WHAT IS NEEDED:
Please copy each line of the records below that holds the word "every".

========

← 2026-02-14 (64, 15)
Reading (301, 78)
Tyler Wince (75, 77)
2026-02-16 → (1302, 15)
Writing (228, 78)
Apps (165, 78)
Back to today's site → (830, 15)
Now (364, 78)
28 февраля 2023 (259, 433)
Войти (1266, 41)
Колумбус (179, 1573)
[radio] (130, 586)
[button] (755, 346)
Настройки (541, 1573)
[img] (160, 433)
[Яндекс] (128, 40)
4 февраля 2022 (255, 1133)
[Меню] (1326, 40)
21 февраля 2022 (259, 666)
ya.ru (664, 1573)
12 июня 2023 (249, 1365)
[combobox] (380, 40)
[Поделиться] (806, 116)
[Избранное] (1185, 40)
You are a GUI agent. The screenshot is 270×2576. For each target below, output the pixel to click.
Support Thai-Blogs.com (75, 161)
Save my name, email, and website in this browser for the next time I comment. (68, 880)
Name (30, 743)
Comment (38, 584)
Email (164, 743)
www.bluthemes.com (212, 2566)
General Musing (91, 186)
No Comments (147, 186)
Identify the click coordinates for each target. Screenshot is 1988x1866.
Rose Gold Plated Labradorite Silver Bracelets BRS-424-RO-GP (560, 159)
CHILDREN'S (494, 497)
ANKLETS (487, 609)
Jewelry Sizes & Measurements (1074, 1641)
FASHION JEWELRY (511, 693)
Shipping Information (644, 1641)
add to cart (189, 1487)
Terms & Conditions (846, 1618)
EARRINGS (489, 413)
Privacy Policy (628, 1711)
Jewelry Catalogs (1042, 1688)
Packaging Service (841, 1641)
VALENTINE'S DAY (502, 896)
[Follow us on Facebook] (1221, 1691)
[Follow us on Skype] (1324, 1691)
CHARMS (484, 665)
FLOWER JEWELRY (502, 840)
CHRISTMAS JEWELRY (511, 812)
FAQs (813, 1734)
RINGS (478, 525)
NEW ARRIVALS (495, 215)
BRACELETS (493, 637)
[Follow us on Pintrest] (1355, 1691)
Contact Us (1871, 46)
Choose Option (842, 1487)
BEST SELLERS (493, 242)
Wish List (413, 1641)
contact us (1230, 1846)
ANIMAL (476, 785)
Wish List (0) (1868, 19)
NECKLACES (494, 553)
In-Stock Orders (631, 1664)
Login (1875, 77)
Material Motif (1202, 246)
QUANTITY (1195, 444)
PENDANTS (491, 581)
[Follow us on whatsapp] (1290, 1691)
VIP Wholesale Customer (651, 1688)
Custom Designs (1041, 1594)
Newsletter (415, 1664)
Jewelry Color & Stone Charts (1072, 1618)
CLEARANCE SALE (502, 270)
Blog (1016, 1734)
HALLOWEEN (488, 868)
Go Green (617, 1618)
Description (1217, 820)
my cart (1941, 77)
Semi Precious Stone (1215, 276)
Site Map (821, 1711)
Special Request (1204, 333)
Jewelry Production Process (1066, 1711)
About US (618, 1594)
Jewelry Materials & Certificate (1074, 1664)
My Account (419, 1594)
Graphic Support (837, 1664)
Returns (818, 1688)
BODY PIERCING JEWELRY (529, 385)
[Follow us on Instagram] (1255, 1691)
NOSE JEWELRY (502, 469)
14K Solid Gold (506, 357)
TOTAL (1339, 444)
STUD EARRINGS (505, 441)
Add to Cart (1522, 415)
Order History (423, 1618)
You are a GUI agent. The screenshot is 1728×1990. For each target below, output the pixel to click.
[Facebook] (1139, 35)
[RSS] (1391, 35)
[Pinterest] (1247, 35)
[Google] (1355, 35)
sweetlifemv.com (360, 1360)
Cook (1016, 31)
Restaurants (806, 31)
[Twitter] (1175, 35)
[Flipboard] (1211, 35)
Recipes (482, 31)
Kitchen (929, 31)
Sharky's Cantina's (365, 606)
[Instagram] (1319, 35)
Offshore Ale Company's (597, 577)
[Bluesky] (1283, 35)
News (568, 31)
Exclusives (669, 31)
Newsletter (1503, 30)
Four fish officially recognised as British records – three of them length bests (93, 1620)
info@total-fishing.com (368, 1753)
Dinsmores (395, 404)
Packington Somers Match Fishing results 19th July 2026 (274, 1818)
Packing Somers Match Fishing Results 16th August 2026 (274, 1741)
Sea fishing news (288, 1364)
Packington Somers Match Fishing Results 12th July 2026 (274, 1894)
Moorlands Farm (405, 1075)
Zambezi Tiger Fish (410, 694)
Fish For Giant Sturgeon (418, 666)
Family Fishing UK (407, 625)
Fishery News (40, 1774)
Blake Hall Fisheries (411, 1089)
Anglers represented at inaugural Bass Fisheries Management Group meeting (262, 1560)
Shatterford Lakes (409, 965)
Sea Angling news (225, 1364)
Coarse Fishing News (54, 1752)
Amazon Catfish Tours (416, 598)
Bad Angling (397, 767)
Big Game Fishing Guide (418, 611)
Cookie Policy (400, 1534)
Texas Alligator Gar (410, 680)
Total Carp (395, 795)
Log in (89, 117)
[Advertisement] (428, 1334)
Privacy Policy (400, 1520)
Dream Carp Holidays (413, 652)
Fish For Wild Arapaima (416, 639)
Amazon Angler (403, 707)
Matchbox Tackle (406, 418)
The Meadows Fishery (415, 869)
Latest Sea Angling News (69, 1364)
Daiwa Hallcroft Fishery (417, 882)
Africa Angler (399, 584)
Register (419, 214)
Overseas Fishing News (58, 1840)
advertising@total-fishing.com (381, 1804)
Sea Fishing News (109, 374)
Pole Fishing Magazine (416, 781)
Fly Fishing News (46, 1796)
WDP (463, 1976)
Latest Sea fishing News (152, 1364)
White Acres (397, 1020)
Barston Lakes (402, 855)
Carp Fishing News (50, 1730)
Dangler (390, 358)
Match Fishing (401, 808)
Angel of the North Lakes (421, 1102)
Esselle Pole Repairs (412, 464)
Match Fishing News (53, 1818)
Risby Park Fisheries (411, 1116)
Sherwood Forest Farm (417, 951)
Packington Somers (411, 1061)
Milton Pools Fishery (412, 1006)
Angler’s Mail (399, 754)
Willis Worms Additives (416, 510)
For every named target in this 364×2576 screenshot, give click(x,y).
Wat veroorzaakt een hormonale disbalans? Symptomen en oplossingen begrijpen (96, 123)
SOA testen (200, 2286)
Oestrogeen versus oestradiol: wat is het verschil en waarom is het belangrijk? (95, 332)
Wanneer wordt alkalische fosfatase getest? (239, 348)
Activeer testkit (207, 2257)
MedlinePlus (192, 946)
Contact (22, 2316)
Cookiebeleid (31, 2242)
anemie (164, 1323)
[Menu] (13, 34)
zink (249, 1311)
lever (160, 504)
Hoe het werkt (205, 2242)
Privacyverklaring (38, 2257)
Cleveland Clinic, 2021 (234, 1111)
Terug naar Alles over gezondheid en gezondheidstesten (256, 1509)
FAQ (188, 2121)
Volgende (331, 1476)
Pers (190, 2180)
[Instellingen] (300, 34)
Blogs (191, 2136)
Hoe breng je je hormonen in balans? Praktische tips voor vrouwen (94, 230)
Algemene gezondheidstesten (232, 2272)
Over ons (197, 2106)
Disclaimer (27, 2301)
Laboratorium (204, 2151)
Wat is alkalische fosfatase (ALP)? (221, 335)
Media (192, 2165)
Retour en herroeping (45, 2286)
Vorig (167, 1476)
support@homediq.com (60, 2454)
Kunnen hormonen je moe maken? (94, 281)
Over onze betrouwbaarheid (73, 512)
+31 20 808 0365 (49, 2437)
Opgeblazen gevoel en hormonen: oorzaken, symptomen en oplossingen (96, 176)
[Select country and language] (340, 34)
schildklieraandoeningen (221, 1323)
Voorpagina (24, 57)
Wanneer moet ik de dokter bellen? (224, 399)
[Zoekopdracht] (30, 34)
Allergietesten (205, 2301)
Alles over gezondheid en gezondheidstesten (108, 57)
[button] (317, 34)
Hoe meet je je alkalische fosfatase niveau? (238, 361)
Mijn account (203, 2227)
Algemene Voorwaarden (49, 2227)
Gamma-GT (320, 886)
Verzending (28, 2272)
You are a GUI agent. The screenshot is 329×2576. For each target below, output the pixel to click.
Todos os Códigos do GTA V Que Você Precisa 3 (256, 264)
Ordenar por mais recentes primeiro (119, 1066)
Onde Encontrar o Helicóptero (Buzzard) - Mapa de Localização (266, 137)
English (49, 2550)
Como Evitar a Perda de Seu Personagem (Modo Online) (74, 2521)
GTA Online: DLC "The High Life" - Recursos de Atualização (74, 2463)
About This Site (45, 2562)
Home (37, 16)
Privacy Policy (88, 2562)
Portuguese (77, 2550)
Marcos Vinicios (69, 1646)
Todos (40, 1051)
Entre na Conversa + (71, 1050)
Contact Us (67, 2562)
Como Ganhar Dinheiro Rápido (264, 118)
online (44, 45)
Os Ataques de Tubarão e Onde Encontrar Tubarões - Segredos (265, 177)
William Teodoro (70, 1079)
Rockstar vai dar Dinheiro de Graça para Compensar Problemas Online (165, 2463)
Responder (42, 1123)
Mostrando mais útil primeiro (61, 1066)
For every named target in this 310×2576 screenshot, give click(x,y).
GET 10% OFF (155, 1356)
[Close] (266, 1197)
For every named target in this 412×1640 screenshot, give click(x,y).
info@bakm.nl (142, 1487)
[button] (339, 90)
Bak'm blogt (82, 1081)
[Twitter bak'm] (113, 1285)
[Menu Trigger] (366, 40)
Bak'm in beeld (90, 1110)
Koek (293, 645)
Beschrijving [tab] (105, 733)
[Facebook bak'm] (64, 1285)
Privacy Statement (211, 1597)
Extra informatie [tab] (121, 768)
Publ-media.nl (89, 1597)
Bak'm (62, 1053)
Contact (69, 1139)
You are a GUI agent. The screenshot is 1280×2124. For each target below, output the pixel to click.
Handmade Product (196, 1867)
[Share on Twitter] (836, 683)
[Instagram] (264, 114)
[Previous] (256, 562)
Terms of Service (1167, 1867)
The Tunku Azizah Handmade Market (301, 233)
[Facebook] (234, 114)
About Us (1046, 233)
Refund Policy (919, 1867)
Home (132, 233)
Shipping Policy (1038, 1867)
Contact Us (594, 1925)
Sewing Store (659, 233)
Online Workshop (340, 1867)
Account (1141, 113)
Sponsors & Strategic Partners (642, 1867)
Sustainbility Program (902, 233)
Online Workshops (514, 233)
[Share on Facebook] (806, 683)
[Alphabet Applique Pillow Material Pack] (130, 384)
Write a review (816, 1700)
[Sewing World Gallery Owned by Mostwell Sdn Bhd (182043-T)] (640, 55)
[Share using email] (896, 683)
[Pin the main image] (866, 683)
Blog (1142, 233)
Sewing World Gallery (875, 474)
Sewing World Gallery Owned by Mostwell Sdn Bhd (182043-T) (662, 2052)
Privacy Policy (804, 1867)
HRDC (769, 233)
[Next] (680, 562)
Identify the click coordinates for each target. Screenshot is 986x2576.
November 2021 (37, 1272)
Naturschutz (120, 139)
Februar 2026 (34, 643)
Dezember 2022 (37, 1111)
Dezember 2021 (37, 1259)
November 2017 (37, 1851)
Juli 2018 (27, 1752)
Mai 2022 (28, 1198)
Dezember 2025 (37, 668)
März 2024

========

EXERCISE SOLUTION:
For every named target in this 364×2576 screenshot, give click(x,y).
For every named target in this 310×2576 screenshot, give click(x,y).
For every named target in this 412×1640 screenshot, give click(x,y).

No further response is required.